Full up, fed up... of tourism?
It is open season for unabashed construction wealth and paying tourists, while a silent war is waged against the dispossessed who suffer the consequences of street brawl in Hamrun that went viral
This week, the Deloitte-MHRA report gave the Maltese a snapshot of the availability of hotel-accommodation, should all the approved or pending applications for new hotels come on board. As MHRA boss Tony Zahra explains, assuming that all the pending applications will be approved, Malta would have doubled the number of rooms it had in 2019, when the island clocked just over 80% occupancy of the rooms available at the time. In short, the full complement of tourists these hotels can accommodate is close to 5 million tourists.
It is a brutal scenario to consider. Only this week, the home affairs minister was sending ‘cleansing department’ officers to clear out illegal structures inside the geographic areas of Marsa and Hamrun, in tandem with a police action to remove overstayers – namely asylum seekers from Italy – in a show of force against ‘illegal’ non-EU nationals from Africa. Yet, Malta’s planning authority is given carte blanche, thanks to Labour’s expansionist planning policies, to add more storeys to high-rise hotels, and add brand new hotels to the mix for millions of tourists.
It is open season for unabashed construction wealth and paying tourists, while a silent war is waged against the dispossessed who suffer the consequences of street brawl in Hamrun that went viral (the home affairs minister seems unable to consider better policing on our streets as a solution to anti-social behaviour...).

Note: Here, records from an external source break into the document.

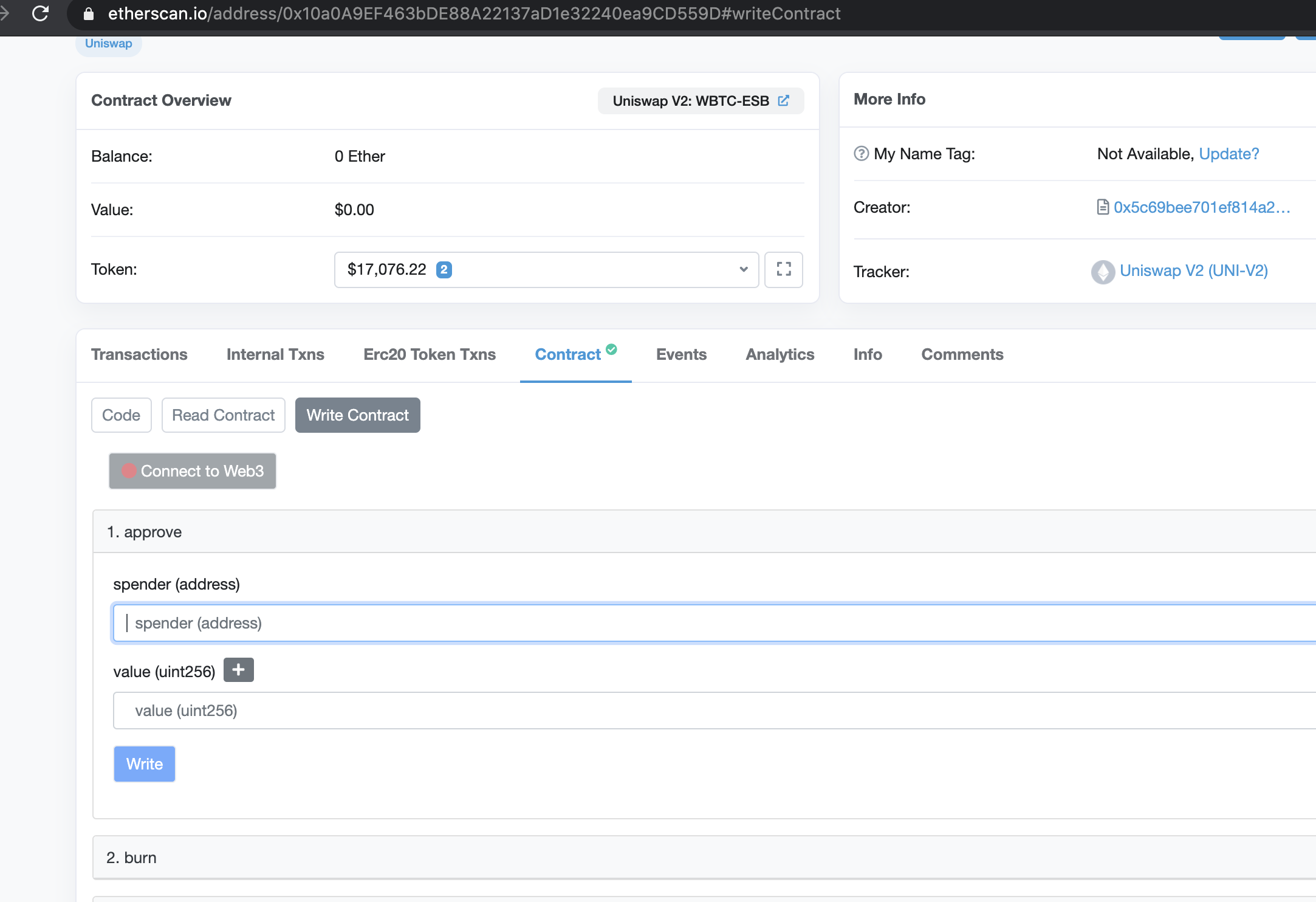Open the Update? name tag link

click(1229, 154)
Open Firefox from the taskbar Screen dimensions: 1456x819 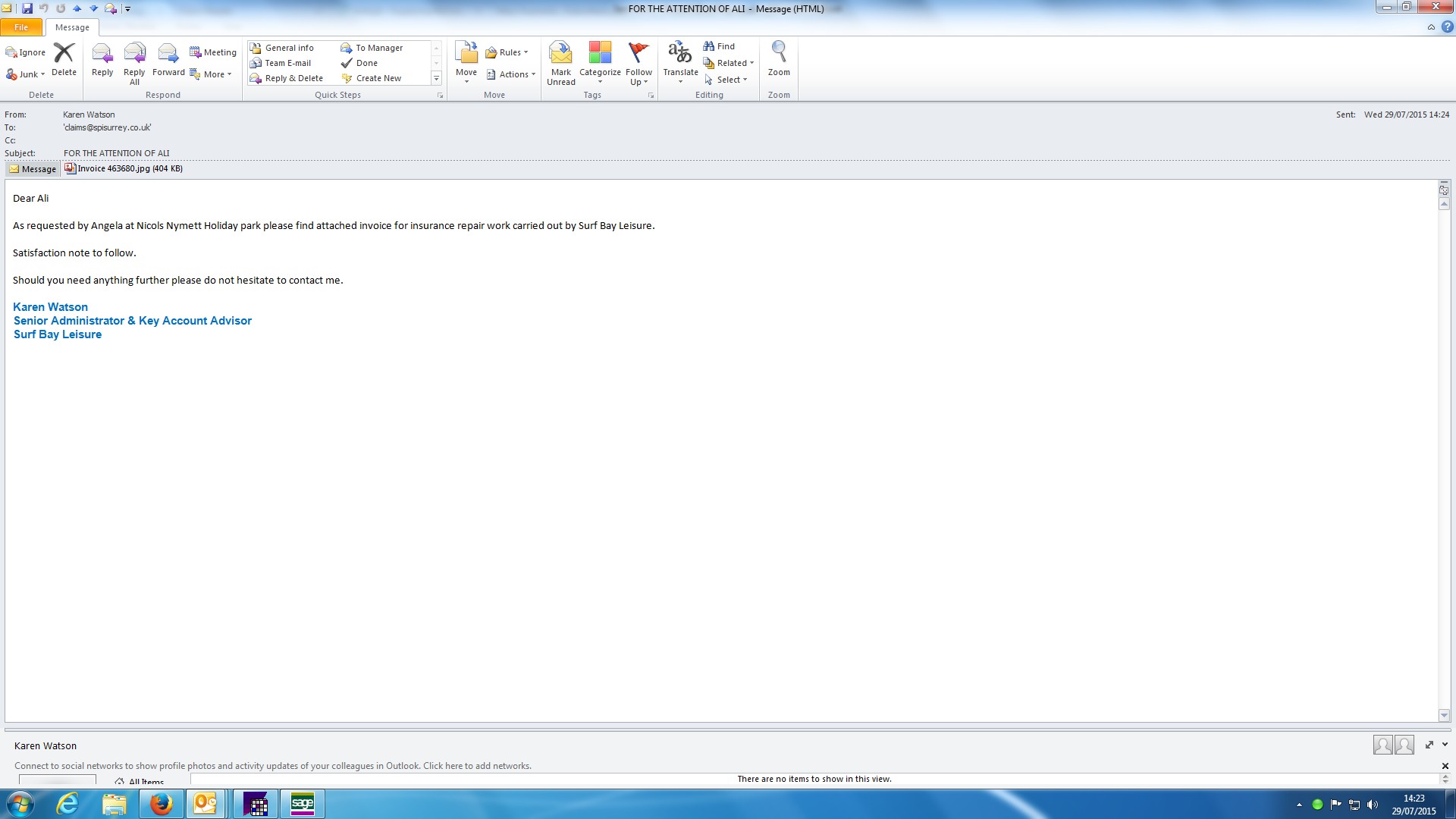(161, 804)
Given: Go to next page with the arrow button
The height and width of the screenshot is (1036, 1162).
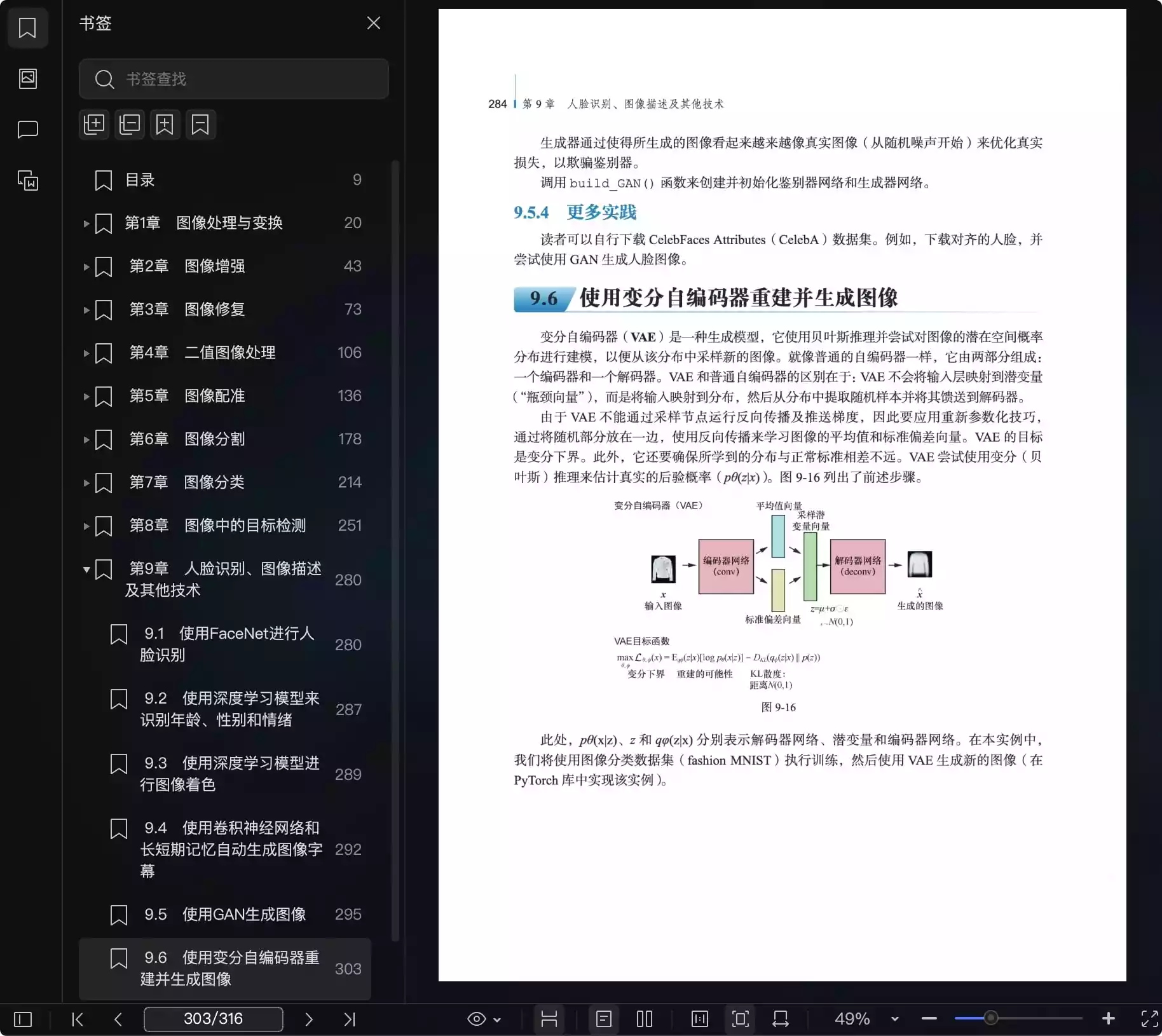Looking at the screenshot, I should click(x=309, y=1019).
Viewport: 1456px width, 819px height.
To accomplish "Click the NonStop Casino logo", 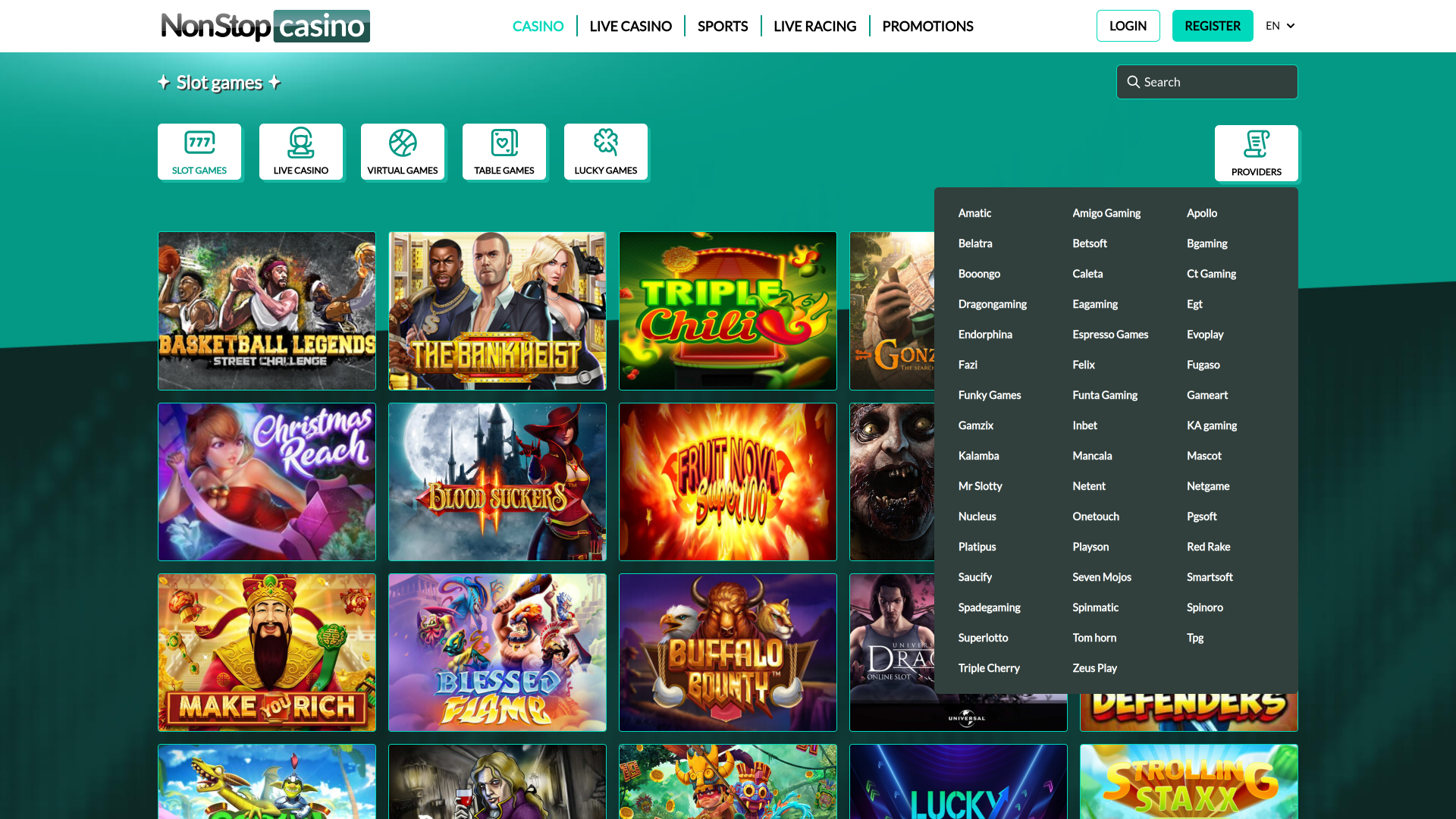I will tap(265, 25).
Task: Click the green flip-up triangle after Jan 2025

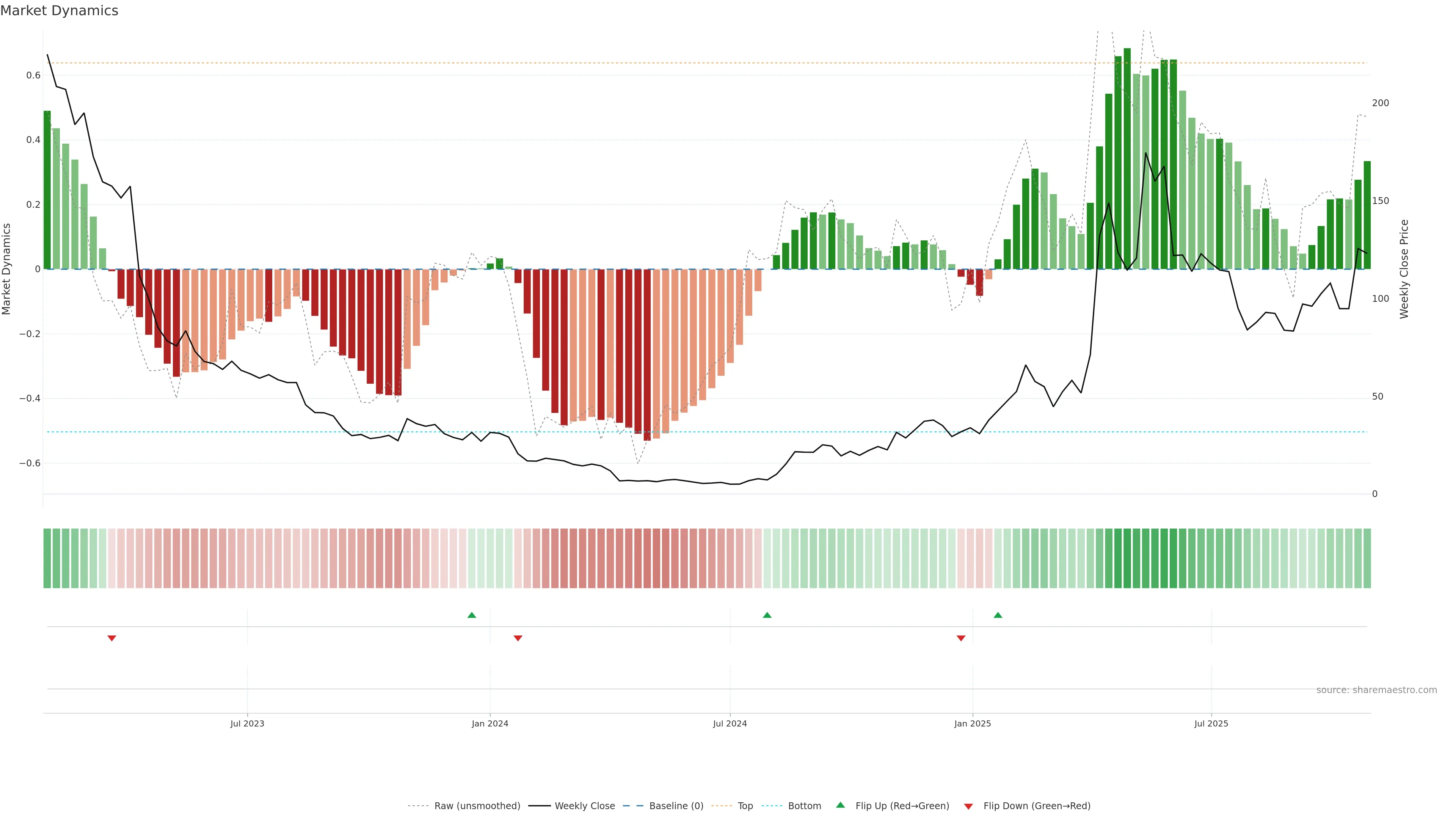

But back to the Deloitte report, for the report identified the real pitfalls of this formula of unfettered economic growth ‘at all costs’: overdevelopment; the overcrowding of sensitive sites, the impact on utilities such as energy-provision, and sewage.
Malta cannot cope with today’s tourism figures – still less with the 4.7 million it would need to cater for the insatiable thirst of the hotel and construction industry seeking planning permits.
The MHRA says this report is mapping out a clear picture of the future for Malta. It is time that the government takes heed – to take the political decisions it feels it has to take.
But does the government have the necessary courage to redefine its formula for growth? In 2019, Moviment Graffitti’s successful national protest against “excessive and haphazard construction” – under the rallying cry, ‘Iż-żejjed kollu żejjed’ (‘Enough is enough’) – was already a reminder that economic growth cannot take precedence over people’s right to live in safety; and that it cannot ride roughshod over people’s genuine concerns abut their environment, their health and their quality of life.
We already knew that even government’s own consultants have warned that widening roads will only result in more traffic congestion further down the line. Yet government persists regardless: raising legitimate questions on why it disregards its own commissioned advice, to favour one particular industry above all else.
And the similar pattern appears in other areas: the rate at which the Planning Authority approves new projects, or turns a blind eye at existing planning breaches, strongly suggests that the motives are always entirely economic than environmental.
Limiting growth is not a defeatist position, but a radical choice to attain sustainability. Indeed the Deloitte report does delve into the possibility that the population, in Malta, will reach a point where numbers may start negatively affecting the attitudes of residents towards tourists, similar to what has happened in Barcelona or Venice.
Indeed, there are no doubts that this has started to happen in Malta already. Take Sliema, where a transient population of foreign workers and tourists and short-let stayers, treat the town as a personal rubbish bin; where the lack of policing on the beat means that people with no ties to the community are found committing acts of random vandalism; and where constant construction and soaring property prices are pricing out native-born residents from the town.
This is why unfeasible projects such as those of a tunnel from Malta to Gozo betrays a lack of consistency which even Labour ministers are aware of, yet they are unable to pronounce themselves against the tunnel project which they abhor.
It is clear that the addiction to real estate projects is so ingrained, that the government is unwilling to pull the plug. In reality there is no hope to save what is left of our Malta, if those in power remain enslaved to an economic model which depends on the multiplier effect of construction and the sale of apartments to rich foreigners, in this case, subsidized by the cheap availability of public land dished out by a compliant government.